Face lotions are meant to hydrate your delicate facial skin. Most products contain a number of chemicals that act as preservatives and also give your lotion an appealing scent. Allergic reactions to face lotions, skin creams and other toiletries are common, and they range in severity. Soothe a minor allergic reaction at home. Seek immediate medical attention for reactions that include wheezing and swelling of your face or throat.
Remove all traces of the face lotion, if possible, by washing with a mild soap and lukewarm water. Lotion that has already absorbed into your skin may not be removable.

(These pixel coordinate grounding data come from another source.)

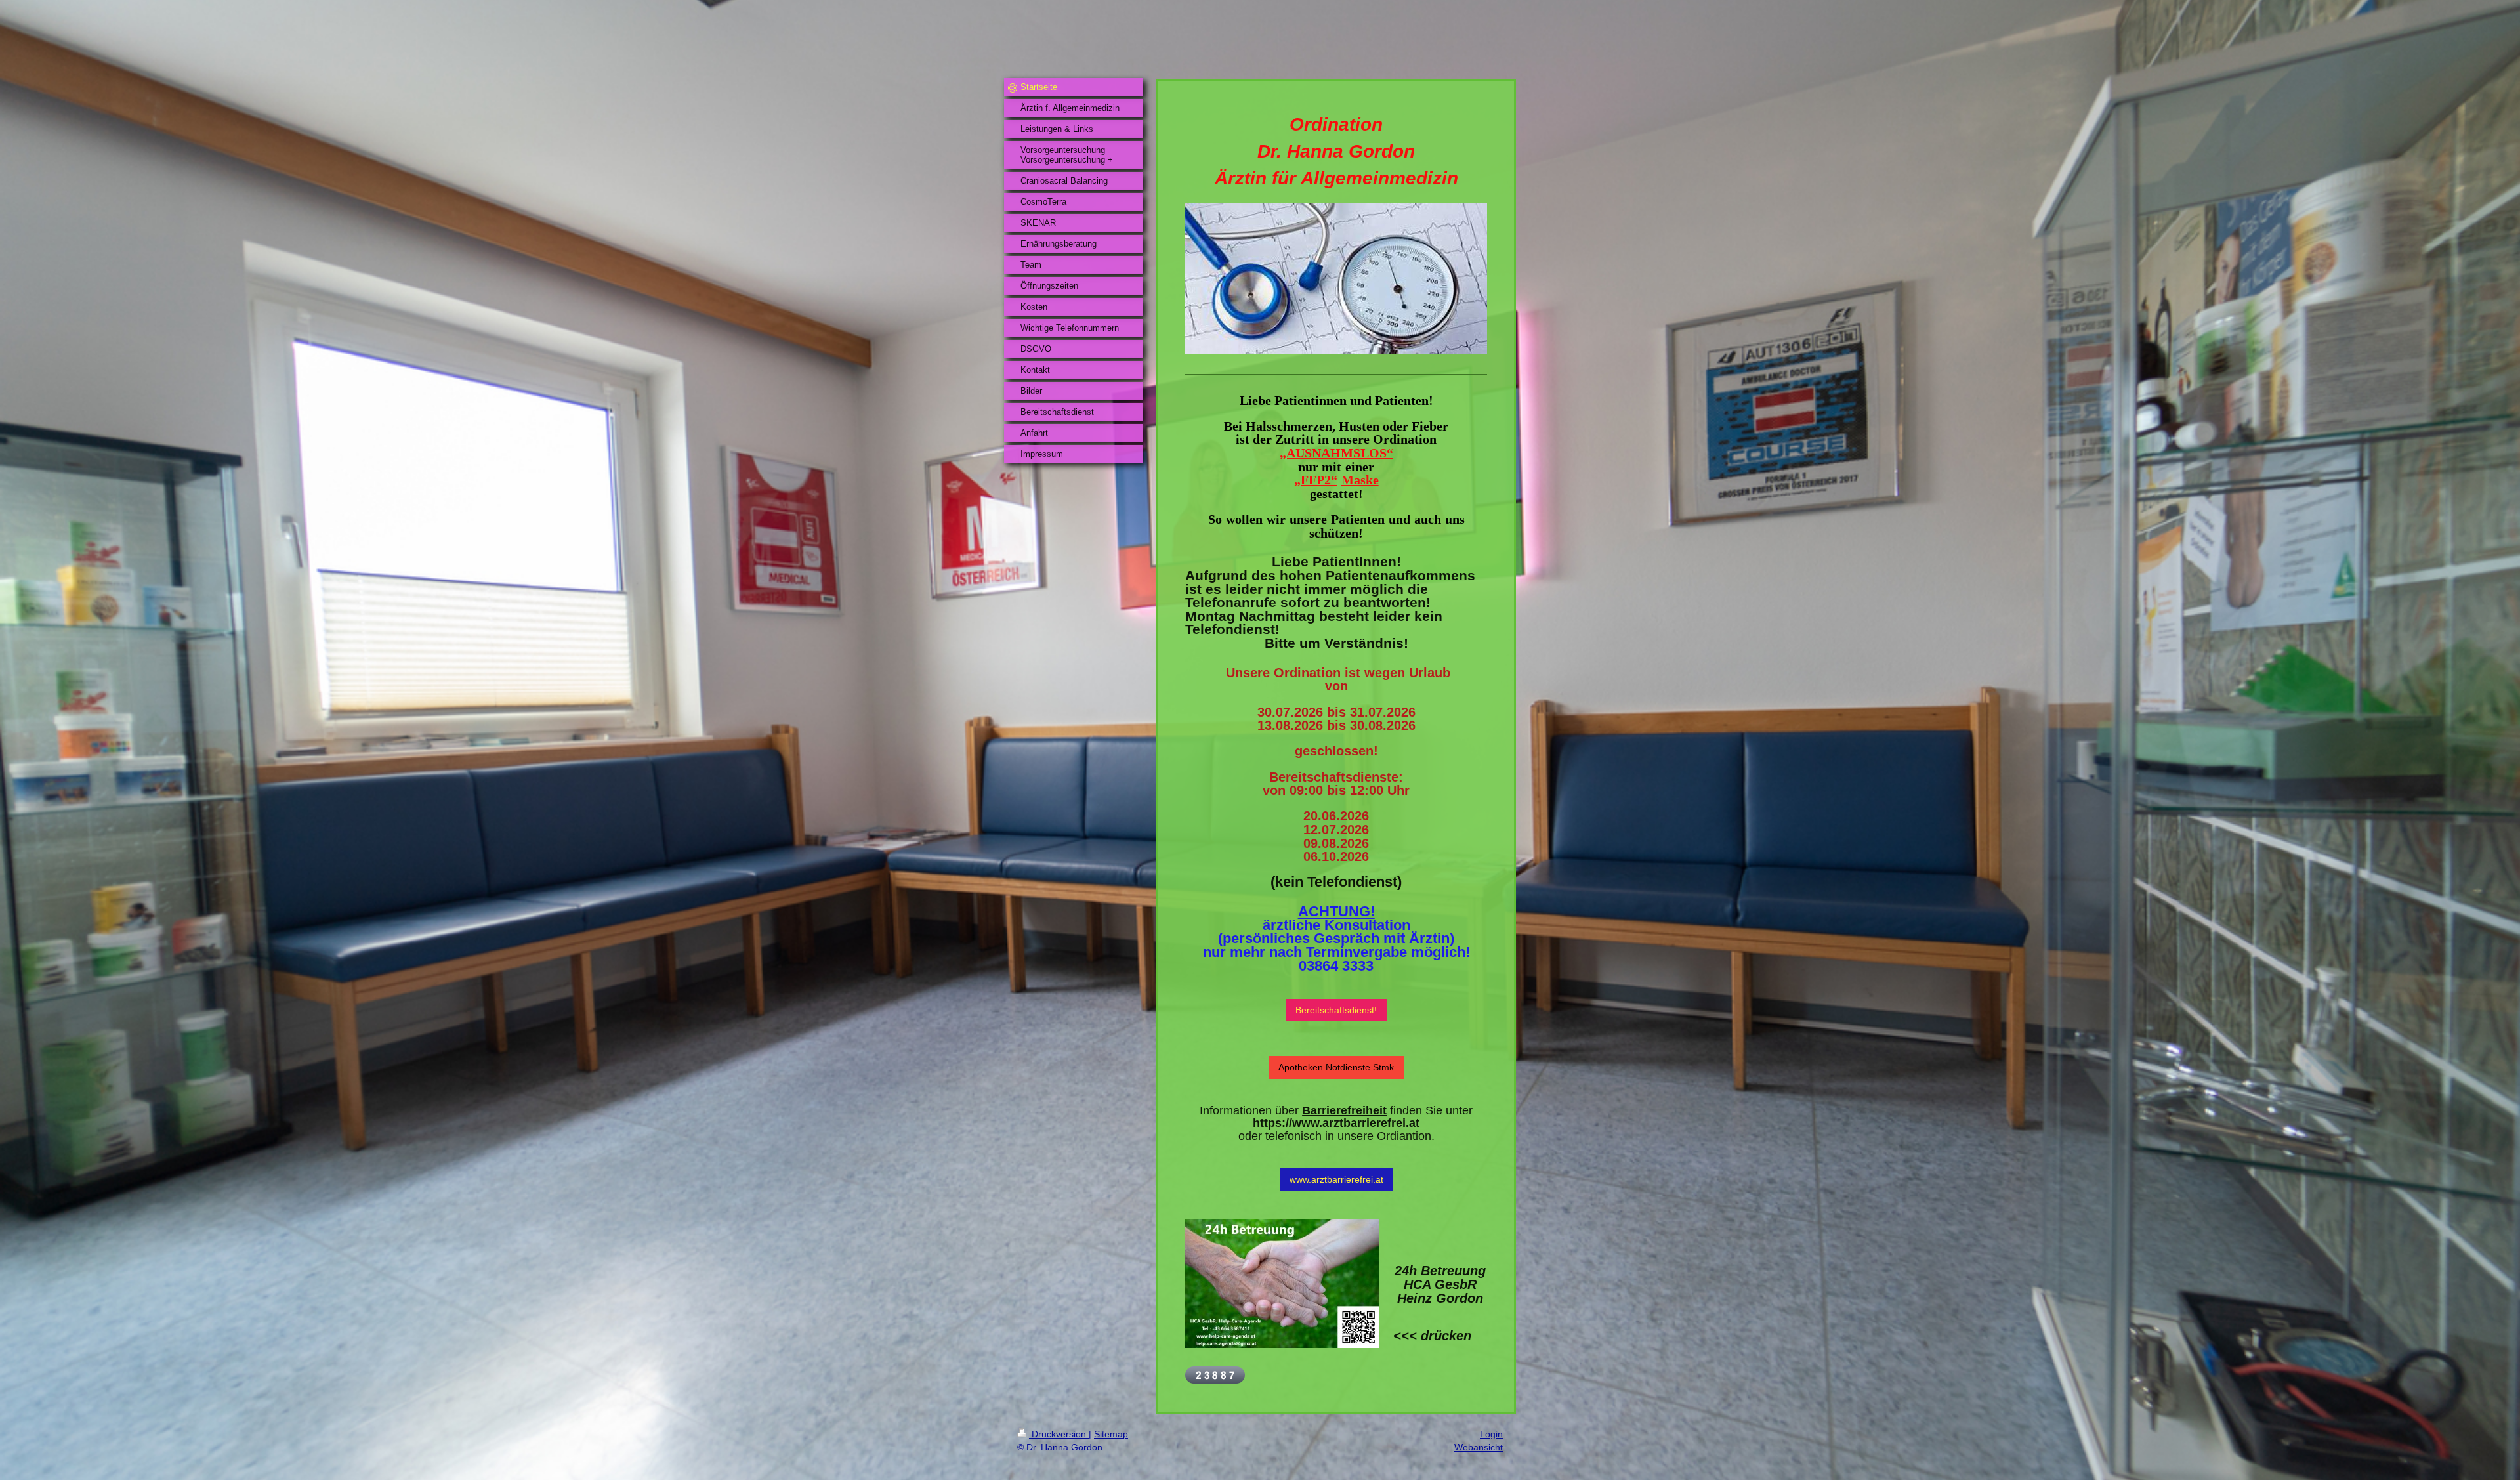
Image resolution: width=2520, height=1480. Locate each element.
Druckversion (1059, 1434)
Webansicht (1478, 1447)
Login (1491, 1434)
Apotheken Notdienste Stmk (1336, 1067)
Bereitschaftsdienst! (1336, 1010)
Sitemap (1111, 1434)
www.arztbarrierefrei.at (1336, 1179)
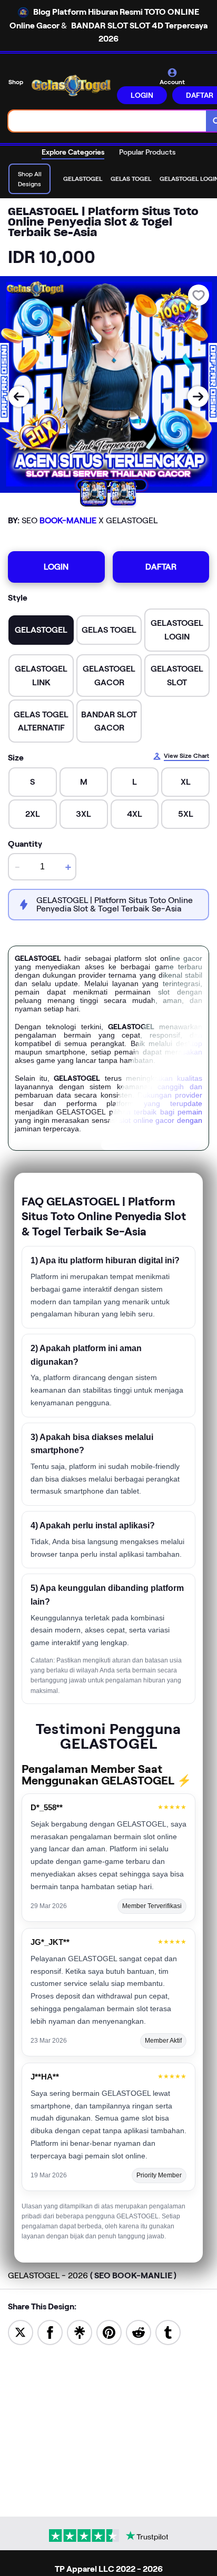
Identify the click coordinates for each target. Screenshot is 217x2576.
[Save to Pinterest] (109, 2331)
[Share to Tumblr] (168, 2331)
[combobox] (107, 120)
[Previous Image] (19, 396)
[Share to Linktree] (79, 2331)
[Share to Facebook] (50, 2331)
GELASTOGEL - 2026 (92, 2275)
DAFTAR (160, 566)
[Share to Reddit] (138, 2331)
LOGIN (142, 95)
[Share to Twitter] (20, 2331)
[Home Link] (71, 85)
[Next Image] (198, 396)
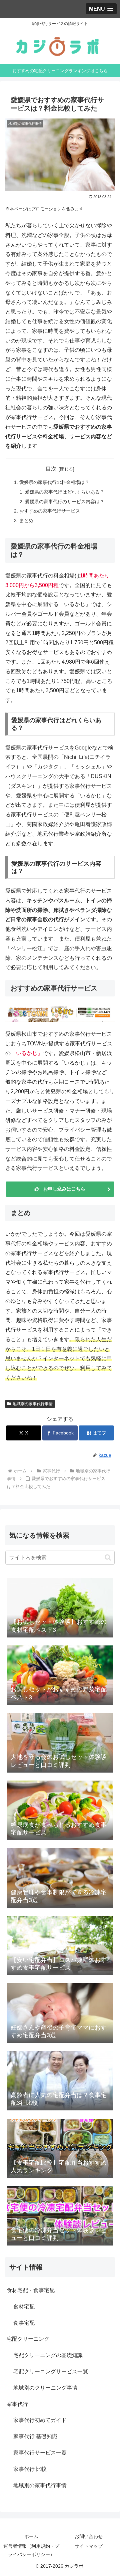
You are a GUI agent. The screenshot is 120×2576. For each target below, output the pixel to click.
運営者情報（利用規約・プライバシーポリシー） (31, 2550)
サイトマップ (89, 2546)
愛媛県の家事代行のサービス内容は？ (64, 501)
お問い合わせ (89, 2536)
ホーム (31, 2536)
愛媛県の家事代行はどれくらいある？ (64, 492)
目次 (51, 469)
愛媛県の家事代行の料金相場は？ (54, 482)
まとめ (26, 520)
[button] (108, 1557)
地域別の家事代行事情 (33, 1403)
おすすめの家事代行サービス (49, 511)
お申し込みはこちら (64, 1188)
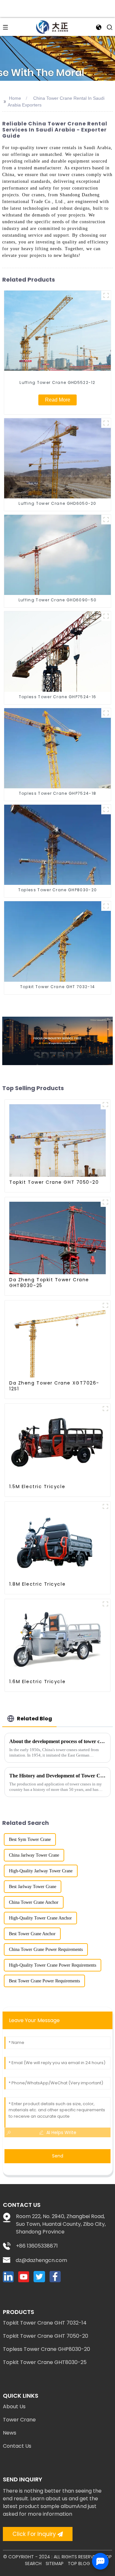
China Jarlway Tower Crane (34, 1855)
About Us (14, 2406)
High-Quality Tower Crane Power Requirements (52, 1965)
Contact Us (17, 2446)
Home (15, 98)
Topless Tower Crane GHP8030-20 (46, 2349)
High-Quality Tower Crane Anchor (40, 1918)
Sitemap (55, 2563)
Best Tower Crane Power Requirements (44, 1981)
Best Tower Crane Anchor (32, 1933)
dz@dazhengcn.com (41, 2260)
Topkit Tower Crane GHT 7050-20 (45, 2336)
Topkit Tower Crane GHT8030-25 (45, 2362)
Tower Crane (19, 2419)
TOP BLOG (79, 2563)
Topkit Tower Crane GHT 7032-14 (45, 2322)
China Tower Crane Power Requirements (46, 1949)
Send (57, 2156)
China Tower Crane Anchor (33, 1902)
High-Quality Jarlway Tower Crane (41, 1870)
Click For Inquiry (34, 2534)
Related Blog (34, 1718)
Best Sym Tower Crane (30, 1839)
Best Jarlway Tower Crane (32, 1886)
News (9, 2432)
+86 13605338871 (37, 2246)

Leave your skin bare, without cosmetics or other lotions, if your allergic reaction consists of a painless rash or hives. Once you have removed the face lotion, your immune system just needs time to heal your skin. The rash or hives will most likely fade on their own within hours.
Press a cold, damp washcloth gently to your face as often as needed if you have an itchy or painful rash. The coolness both soothes and reduces inflammation.
Massage a pea-sized dollop of hydrocortisone into your facial skin to reduce itching from allergic dermatitis, a form of allergy-induced rash. Creams or ointments with cortisone are available over the counter.
Take an over-the-counter oral antihistamine, with your doctor's permission. The medication suppresses histamines, the substance your body releases in response to an allergy. Histamines make your skin itch or cause a runny nose.
Things You'll Need
Spot test all new cosmetics if you have displayed an allergic reaction to face lotion, soap, makeup or other toiletries in the past. Dab a tiny amount of the product on your skin and wait two days. If no rash appears, you are most likely not allergic to its ingredients, and you are free to use the product more liberally.